__Description of the task__: Where does the string "computer" appear in the listing below? Copy every line where it does.

__Raw data__:
☆ ☆ ☆
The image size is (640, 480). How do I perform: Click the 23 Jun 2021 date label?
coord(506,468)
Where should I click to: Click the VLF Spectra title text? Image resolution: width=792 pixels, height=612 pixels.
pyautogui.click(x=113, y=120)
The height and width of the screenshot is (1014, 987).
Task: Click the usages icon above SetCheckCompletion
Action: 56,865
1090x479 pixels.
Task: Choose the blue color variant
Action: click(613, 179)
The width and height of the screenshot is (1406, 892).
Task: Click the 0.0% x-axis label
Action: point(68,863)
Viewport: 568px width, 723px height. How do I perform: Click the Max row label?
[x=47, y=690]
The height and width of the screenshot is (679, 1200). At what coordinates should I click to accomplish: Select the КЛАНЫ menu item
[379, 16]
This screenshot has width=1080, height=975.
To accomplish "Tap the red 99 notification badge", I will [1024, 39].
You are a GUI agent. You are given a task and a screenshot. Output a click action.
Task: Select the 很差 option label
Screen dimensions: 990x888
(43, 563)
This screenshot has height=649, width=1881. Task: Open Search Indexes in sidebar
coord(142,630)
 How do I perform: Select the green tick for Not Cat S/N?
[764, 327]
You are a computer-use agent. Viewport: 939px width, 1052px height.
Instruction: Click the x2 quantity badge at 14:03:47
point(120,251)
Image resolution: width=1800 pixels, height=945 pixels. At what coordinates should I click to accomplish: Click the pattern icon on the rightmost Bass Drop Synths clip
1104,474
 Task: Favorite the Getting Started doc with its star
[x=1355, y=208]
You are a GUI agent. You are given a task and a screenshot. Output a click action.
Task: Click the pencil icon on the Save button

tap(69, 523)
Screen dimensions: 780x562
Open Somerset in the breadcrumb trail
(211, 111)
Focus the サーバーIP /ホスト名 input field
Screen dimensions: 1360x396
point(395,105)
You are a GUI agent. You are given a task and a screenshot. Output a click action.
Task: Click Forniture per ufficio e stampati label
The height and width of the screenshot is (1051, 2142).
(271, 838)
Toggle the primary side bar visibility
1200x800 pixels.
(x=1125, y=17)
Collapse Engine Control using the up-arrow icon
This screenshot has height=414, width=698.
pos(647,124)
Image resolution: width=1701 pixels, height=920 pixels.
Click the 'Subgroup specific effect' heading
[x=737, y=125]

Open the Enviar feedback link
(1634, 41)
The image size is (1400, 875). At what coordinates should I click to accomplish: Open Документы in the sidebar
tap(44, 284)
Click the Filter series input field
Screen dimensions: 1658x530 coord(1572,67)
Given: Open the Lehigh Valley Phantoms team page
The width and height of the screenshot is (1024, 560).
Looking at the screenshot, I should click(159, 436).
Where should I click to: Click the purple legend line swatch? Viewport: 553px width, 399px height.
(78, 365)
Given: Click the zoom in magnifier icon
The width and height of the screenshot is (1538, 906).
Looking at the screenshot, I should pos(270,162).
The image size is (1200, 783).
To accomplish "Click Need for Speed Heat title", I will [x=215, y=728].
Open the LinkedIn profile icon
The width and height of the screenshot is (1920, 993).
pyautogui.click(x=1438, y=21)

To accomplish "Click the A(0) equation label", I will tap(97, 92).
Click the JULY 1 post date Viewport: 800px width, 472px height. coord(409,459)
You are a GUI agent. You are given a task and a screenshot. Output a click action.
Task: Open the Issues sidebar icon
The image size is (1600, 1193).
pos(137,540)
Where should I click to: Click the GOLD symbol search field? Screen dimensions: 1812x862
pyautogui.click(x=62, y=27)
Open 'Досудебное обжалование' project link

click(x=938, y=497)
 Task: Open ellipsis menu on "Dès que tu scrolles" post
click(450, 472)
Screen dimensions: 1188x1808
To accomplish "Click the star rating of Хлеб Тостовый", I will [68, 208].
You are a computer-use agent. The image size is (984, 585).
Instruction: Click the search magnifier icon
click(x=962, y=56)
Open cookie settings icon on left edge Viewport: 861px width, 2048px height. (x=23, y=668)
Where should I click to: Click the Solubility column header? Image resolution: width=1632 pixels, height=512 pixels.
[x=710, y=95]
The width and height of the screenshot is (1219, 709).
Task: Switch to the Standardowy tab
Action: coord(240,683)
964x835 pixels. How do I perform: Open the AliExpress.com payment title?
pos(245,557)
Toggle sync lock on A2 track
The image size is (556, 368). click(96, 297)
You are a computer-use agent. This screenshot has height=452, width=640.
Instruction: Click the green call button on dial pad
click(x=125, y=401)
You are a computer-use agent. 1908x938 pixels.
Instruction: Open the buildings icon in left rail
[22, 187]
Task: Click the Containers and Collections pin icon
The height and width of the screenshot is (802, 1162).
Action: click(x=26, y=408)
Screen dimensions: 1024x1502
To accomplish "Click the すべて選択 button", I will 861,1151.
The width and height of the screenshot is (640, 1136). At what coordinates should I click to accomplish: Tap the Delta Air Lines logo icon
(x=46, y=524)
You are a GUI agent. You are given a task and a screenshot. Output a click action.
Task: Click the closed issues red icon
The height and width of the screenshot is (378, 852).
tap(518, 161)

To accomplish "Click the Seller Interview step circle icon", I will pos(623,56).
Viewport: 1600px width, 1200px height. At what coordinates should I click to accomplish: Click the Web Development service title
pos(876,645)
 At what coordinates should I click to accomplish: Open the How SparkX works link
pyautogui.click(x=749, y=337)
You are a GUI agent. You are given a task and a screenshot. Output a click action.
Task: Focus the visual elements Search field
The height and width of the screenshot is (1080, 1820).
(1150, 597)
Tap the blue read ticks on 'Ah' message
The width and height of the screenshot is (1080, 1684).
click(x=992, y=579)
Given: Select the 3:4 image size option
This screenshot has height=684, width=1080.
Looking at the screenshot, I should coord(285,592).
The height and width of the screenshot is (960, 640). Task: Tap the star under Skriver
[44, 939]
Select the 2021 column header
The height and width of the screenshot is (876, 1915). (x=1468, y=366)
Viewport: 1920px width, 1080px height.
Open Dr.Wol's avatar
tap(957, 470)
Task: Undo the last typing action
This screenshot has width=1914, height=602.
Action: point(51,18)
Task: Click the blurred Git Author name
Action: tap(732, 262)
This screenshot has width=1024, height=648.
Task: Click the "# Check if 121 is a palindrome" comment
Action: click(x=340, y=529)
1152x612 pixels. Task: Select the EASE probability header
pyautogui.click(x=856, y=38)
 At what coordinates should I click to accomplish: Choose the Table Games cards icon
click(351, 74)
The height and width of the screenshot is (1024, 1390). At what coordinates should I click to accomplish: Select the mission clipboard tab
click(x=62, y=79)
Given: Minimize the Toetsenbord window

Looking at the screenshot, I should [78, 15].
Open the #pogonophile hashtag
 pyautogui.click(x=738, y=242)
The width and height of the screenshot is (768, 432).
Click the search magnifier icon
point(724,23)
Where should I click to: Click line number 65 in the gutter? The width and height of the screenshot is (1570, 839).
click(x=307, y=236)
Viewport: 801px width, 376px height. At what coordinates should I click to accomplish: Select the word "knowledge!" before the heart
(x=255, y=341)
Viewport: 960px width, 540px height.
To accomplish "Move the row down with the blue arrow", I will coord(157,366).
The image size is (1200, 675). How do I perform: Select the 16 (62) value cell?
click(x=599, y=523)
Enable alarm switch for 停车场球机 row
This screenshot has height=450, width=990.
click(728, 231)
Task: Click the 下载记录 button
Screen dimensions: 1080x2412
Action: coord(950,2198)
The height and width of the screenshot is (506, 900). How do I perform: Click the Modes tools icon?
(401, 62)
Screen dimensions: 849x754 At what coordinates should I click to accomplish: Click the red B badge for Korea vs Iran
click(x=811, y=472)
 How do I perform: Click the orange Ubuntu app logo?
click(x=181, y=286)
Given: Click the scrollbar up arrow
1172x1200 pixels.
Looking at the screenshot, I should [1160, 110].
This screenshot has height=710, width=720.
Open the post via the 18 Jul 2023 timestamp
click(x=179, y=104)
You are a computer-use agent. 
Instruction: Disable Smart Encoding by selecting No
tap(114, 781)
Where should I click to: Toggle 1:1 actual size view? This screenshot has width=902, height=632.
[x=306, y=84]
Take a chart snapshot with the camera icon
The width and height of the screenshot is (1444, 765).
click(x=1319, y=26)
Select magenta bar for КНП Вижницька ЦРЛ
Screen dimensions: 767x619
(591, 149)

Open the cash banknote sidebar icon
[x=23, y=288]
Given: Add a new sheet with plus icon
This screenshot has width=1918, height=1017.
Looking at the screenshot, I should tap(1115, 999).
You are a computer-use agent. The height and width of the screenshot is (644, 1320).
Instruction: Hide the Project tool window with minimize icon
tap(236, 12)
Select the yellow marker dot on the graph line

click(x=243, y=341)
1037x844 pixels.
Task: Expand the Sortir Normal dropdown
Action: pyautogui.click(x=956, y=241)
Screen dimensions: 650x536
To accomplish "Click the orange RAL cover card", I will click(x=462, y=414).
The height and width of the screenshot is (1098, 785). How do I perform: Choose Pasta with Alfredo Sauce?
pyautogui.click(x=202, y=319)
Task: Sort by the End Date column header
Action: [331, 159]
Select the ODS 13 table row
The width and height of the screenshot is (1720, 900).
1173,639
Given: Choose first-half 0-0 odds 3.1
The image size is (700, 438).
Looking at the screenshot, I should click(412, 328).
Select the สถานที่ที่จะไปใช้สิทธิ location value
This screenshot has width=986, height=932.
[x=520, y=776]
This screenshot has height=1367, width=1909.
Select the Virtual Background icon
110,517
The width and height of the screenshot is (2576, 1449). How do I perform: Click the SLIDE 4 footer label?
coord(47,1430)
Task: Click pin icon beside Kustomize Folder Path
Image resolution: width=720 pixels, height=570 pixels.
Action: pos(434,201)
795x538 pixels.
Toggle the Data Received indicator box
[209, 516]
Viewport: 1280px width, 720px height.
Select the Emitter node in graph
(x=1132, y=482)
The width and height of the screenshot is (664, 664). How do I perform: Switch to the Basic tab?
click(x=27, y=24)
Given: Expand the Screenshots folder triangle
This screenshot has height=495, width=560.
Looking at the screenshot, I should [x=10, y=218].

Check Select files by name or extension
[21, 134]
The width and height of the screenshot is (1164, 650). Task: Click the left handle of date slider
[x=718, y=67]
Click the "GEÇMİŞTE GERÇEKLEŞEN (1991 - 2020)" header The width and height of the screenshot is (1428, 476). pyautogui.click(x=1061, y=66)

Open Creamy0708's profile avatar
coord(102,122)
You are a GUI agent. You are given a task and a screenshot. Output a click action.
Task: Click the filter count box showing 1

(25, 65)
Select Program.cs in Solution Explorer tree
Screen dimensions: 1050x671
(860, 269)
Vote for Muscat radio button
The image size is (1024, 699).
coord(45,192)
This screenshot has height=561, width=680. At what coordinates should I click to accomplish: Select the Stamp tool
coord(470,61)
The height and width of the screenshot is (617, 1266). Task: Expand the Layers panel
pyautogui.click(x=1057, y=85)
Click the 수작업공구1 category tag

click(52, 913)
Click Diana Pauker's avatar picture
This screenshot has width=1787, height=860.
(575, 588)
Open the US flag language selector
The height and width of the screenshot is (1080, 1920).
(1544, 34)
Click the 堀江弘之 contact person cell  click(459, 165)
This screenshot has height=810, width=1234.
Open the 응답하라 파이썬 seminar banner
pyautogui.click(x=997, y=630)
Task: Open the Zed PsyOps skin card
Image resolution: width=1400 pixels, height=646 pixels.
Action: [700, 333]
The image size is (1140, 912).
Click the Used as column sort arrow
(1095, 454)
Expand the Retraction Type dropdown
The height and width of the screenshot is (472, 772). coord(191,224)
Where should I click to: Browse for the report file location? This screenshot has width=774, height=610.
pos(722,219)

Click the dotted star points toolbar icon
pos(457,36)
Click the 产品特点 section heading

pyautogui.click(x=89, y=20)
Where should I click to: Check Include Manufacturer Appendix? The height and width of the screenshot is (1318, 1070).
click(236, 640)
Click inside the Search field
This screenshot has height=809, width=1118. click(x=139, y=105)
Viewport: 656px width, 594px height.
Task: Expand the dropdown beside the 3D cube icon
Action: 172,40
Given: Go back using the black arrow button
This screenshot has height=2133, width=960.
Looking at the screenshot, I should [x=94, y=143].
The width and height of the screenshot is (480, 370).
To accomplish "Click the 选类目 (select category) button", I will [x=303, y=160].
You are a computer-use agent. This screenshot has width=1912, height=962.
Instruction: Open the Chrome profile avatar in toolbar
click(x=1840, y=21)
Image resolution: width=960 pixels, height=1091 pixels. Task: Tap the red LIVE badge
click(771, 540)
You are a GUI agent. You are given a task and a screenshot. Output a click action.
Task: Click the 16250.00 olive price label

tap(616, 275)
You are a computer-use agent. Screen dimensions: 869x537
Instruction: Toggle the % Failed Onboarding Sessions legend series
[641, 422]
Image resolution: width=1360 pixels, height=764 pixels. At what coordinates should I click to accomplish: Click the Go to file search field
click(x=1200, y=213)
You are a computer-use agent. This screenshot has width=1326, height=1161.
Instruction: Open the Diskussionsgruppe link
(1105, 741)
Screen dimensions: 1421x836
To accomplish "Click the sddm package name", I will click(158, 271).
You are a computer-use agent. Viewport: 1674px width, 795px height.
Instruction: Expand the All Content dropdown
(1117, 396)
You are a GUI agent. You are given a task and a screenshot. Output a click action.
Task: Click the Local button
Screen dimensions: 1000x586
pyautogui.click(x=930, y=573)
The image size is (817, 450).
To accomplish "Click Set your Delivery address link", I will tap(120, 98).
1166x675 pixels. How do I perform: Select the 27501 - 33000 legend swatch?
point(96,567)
☆ ☆ ☆
__Task output__:
You are a computer-use agent. Viewport: 939px width, 1052px height.
You are a computer-use agent. The image size is (984, 585).
You are a computer-use agent. This screenshot has height=452, width=640.
You are a computer-use agent. 1908x938 pixels.
You are a computer-use agent. 
You are a computer-use agent. The height and width of the screenshot is (644, 1320).
You are a computer-use agent. This screenshot has width=1912, height=962.
You are a computer-use agent. Screen dimensions: 869x537
You are a computer-use agent. This screenshot has width=1326, height=1161.
You are a computer-use agent. Viewport: 1674px width, 795px height.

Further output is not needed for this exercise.